Molecules. 2025 Feb 25;30(5):1050. doi: 10.3390/molecules30051050.
This study investigates the electrochemical oxidation mechanisms of chlorpromazine (CPZ), revealing a novel three-electron oxidation pathway that challenges the traditionally accepted two-electron paradigm, offering new insights into CPZ oxidation pathways. Using an integrated approach combining cyclic voltammetry, bulk electrolysis, UV-Vis, FT-IR, H-NMR spectroscopy, and LC-MS/MS analysis, we demonstrate that CPZ undergoes sequential oxidation processes involving both the phenothiazine core and the tertiary amine-containing side chain. Our results highlight the critical role of side-chain oxidation in forming nor-CPZ sulfoxide, an often-overlooked metabolite, which may influence CPZ's metabolic and pharmacological behaviour. Spectroelectrochemical data reveal stable intermediate species, providing insight into the structural rearrangements accompanying oxidation. This work offers a detailed mechanistic understanding of CPZ redox behaviour, contributing to improved interpretations of its pharmacological and metabolic properties.

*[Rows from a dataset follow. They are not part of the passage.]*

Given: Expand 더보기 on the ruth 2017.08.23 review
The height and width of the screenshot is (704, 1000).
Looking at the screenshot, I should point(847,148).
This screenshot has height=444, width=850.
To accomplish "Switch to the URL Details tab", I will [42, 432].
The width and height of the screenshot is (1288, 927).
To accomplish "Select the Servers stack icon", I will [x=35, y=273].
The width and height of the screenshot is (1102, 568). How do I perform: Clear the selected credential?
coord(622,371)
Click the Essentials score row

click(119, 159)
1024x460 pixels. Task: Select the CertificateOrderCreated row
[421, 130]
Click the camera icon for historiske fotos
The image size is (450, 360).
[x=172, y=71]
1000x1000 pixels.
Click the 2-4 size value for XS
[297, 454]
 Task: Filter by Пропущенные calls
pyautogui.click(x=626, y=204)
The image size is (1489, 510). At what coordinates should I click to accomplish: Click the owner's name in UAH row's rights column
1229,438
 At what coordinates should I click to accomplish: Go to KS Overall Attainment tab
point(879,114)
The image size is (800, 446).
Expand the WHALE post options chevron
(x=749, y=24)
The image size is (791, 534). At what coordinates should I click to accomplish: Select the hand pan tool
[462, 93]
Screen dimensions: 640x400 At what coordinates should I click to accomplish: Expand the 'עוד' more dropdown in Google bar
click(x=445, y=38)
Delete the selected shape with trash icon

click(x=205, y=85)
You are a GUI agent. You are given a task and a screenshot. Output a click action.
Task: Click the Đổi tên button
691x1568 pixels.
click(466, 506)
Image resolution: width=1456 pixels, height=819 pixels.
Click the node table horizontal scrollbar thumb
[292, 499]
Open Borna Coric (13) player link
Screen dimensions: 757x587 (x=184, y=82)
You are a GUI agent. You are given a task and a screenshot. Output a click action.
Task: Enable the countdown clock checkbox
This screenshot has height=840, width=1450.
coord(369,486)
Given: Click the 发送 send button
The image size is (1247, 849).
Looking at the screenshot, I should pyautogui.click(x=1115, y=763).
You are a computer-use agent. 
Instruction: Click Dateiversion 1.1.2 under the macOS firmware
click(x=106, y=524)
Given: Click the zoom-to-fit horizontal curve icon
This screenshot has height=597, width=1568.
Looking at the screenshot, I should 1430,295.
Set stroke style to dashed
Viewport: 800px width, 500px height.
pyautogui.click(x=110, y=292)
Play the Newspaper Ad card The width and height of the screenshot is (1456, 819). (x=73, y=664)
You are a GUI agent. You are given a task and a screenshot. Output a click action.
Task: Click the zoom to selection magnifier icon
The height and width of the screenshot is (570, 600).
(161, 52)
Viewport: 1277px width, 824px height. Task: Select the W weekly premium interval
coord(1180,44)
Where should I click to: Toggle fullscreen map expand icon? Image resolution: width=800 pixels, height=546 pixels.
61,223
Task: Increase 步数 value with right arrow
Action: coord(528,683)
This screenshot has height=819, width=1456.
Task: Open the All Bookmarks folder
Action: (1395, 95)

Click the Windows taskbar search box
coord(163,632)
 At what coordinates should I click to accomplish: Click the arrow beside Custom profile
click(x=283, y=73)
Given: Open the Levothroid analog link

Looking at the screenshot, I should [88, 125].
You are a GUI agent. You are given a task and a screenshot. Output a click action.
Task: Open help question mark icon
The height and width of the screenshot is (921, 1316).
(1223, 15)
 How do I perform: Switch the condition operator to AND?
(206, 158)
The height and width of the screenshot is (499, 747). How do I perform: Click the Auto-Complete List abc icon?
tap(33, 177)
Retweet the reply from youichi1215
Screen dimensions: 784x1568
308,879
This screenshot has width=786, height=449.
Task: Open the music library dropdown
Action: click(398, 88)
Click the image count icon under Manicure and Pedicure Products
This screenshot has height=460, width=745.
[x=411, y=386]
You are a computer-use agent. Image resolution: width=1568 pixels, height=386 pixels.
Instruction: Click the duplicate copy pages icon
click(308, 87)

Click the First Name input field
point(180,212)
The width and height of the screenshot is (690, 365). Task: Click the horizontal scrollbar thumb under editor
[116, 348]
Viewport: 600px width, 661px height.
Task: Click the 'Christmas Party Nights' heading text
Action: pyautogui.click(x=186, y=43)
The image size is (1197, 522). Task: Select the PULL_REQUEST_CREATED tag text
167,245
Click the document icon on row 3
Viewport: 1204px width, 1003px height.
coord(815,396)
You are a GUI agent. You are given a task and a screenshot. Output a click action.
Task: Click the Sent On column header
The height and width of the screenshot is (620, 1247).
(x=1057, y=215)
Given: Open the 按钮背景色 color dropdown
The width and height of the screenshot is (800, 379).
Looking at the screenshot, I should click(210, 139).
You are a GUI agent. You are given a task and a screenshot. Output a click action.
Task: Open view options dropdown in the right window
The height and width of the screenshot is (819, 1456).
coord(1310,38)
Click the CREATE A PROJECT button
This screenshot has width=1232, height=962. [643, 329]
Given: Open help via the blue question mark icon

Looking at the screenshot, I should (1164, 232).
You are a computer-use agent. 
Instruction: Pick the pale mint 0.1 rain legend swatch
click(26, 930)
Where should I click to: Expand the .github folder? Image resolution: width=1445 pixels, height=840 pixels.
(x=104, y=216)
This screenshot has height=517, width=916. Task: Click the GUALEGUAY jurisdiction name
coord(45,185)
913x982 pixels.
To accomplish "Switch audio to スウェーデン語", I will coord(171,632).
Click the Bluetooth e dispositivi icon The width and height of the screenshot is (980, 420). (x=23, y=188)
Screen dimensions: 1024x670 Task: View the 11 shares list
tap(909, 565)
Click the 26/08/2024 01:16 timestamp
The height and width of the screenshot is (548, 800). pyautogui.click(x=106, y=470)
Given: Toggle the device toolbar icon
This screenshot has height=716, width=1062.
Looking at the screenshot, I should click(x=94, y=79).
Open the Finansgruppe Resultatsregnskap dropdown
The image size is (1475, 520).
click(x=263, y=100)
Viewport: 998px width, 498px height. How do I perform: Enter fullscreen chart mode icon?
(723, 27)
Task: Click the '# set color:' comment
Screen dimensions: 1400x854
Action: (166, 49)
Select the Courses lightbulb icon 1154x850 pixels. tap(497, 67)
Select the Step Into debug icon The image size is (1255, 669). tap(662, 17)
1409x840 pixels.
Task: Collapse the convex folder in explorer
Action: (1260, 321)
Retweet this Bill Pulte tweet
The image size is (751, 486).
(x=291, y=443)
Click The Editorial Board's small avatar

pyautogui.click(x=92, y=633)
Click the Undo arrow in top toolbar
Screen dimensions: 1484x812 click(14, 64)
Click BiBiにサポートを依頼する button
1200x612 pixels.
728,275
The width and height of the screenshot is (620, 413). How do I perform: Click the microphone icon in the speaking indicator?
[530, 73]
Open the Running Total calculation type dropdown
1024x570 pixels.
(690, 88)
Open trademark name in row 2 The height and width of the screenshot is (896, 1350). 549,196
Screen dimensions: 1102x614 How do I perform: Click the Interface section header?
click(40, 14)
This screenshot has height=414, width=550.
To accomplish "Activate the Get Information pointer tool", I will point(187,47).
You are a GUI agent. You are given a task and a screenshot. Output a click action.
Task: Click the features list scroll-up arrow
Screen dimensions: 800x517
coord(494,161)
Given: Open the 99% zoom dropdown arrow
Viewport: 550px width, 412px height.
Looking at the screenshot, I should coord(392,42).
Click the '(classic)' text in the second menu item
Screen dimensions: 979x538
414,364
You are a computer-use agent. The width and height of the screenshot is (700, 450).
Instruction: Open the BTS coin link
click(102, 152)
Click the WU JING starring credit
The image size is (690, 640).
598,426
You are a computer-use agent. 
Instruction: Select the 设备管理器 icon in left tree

本研究探究了氯丙嗪(CPZ)的电化学氧化机制,揭示了一种新的三电子氧化途径,这对传统上公认的双电子模式提出了挑战,为CPZ氧化途径提供了新的见解。通过结合循环伏安法、批量电解、紫外可见光谱、傅里叶变换红外光谱、氢核磁共振光谱和液相色谱-串联质谱分析的综合方法,我们证明CPZ经历了涉及吩噻嗪核心和含叔胺侧链的连续氧化过程。我们的结果突出了侧链氧化在形成去甲氯丙嗪亚砜(一种常被忽视的代谢物)中的关键作用,这可能会影响CPZ的代谢和药理行为。光谱电化学数据揭示了稳定的中间物种,为伴随氧化的结构重排提供了见解。这项工作提供了对CPZ氧化还原行为的详细机理理解,有助于更好地解释其药理和代谢特性。